私は40歳まで、ずっと正社員として働いてきました。
ところが40歳で転職活動をした際、ハローワークの求人や契約社員の仕事など、受けたものがことごとく不採用でした。
収入を途切れさせたくなかった私は、派遣社員という働き方を選びました。
それから2年。現在は大手企業で役員秘書として働いています。
今日は、派遣社員になって収入がどう変わったのか、そして2年間働いてみて何を感じたのかをお話ししたいと思います。
派遣社員になって収入はどう変わった?
私の場合、時給は1,680円。1日7.5時間勤務です。
出勤日数にもよりますが、1か月の手取りはおおよそ24万円ほど。交通費約1万円を含んだ金額です。
なお、住民税は普通徴収にしているため給与からは引かれず、年に一度まとめて支払っています。今年は約8万円でした。
一方で、派遣社員ならではの特徴もあります。
それは、GW・お盆・年末年始など長期休暇のある月は給与が大きく減ることです。
私の場合、そうした月は手取りが18万円程度になることもあります。
通常月と比べると6万円ほどの差です。
さらに派遣社員にはボーナスがありません。
有給休暇は取得できますが、私の場合は2年目で年間11日でした。
こうした条件で働いた結果、年収はおおよそ300万円程度になりました。
年収100万円減って生活はどうなった?
派遣社員になる前の年収は約400万円でした。
つまり、年収は100万円ほど下がったことになります。
正直に言うと、生活は普通にできます。
ただし、貯蓄のペースは確実に落ちました。
我が家は自炊中心の生活です。
車はハイブリッドカーと軽自動車の2台所有。住宅ローンはありますが、それ以外のローンはありません。
大きな無駄遣いもしていないため、生活に困ることはありませんでした。
ただ、今後の老後資金や将来設計を考えると、もう少し収入があると安心だな、というのが率直な感想です。
大切なのは「いくらで暮らしているか」を知ること
派遣社員になって改めて感じたのは、自分の家計を把握することの大切さです。
収入がいくらあるかも大切ですが、それ以上に重要なのは、
「自分の家庭は毎月いくらで生活しているのか」
を知ることだと思います。
毎月の生活費が収入の範囲内に収まっていれば、基本的には問題ありません。
反対に、収入を超える支出が続くのであれば、
- 支出を減らす
- 収入を増やす
このどちらかが必要になります。
とてもシンプルな話です。
また、自分や配偶者が仕事を辞めた場合、何か月生活できるのかを把握しておくことも大切だと思います。

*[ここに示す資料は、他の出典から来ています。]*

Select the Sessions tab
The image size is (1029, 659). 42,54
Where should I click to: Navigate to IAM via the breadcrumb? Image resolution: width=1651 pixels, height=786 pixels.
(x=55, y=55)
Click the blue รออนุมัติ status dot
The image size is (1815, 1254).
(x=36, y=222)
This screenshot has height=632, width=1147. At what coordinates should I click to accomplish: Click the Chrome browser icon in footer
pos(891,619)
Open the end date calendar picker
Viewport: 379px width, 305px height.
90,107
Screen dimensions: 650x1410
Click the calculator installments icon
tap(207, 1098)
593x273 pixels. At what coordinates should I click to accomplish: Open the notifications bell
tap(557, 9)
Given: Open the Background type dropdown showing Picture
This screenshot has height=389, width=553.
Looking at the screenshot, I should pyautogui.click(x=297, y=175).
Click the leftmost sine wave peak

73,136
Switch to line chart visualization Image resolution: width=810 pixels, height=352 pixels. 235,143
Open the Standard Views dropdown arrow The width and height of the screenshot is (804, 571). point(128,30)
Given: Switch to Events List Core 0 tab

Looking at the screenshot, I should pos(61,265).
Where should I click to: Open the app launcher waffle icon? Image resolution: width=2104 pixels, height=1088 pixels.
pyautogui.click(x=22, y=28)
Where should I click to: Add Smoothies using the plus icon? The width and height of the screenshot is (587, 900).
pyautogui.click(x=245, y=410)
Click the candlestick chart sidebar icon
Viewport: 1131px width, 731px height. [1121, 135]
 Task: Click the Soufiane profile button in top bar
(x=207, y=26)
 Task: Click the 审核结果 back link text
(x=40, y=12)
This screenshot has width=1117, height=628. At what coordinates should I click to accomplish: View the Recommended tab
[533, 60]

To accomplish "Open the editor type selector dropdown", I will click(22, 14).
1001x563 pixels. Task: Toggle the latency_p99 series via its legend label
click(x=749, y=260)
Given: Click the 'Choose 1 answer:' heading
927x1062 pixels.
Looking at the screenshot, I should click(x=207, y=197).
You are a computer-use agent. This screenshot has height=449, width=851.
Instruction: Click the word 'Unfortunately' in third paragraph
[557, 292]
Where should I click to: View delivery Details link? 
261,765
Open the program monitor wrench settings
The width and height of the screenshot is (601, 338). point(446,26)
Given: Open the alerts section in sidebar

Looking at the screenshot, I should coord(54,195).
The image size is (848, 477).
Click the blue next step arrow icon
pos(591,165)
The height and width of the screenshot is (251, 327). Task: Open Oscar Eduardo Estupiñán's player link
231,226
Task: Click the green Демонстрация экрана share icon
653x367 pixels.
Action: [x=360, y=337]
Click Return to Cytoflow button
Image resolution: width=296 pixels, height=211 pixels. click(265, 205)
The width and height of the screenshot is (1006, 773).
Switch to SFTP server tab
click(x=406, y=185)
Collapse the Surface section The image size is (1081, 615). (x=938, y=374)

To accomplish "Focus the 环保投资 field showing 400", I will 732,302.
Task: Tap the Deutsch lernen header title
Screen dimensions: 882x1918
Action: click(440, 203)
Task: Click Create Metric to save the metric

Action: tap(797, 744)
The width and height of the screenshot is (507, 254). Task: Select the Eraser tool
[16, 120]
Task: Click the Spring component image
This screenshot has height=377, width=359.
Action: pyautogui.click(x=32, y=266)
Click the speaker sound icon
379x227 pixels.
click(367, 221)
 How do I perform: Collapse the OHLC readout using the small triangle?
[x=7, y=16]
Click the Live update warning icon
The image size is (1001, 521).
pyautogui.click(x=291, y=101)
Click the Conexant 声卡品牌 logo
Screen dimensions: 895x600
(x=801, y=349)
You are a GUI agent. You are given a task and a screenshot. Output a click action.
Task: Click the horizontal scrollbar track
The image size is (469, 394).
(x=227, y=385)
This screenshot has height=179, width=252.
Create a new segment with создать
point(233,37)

こうした数字を知っているだけで、働き方の選択肢は大きく広がります。
2年間派遣社員として働いて分かったこと
派遣社員という働き方には、多くのメリットがあります。
- 会議や残業が少ない
- 業務範囲が比較的明確
- 転勤がない
- プライベートの時間を確保しやすい
そのため、
「年収300万円程度あれば十分」
「仕事よりも生活や趣味を優先したい」
という方には、とても合った働き方だと思います。
実際、私自身もこの2年間で心に余裕を持ちながら働くことができました。
一方で、自分自身の価値観も見えてきました。
私は今後の人生を考えたとき、
- 正社員として働きたい
- 年収は350万円以上ほしい
- 昇給できる環境で長く働きたい
- 組織にしっかり貢献したい
という思いが強くなりました。
これは派遣社員を経験したからこそ見えてきた答えです。

おわりに
派遣社員になった当初は、「正社員になれなかった」という気持ちもありました。
ですが今振り返ると、この2年間は決して遠回りではありませんでした。
実際に派遣社員として働き、収入や生活の変化を経験したことで、自分にとって本当に大切な働き方が見えてきたからです。
働き方に正解はありません。
大切なのは、世間の基準ではなく、自分自身がどんな暮らしをしたいのかを知ることだと思います。
派遣社員として過ごした2年間と、42歳になった今の選択が、これから働き方を考える誰かの参考になれば嬉しいです。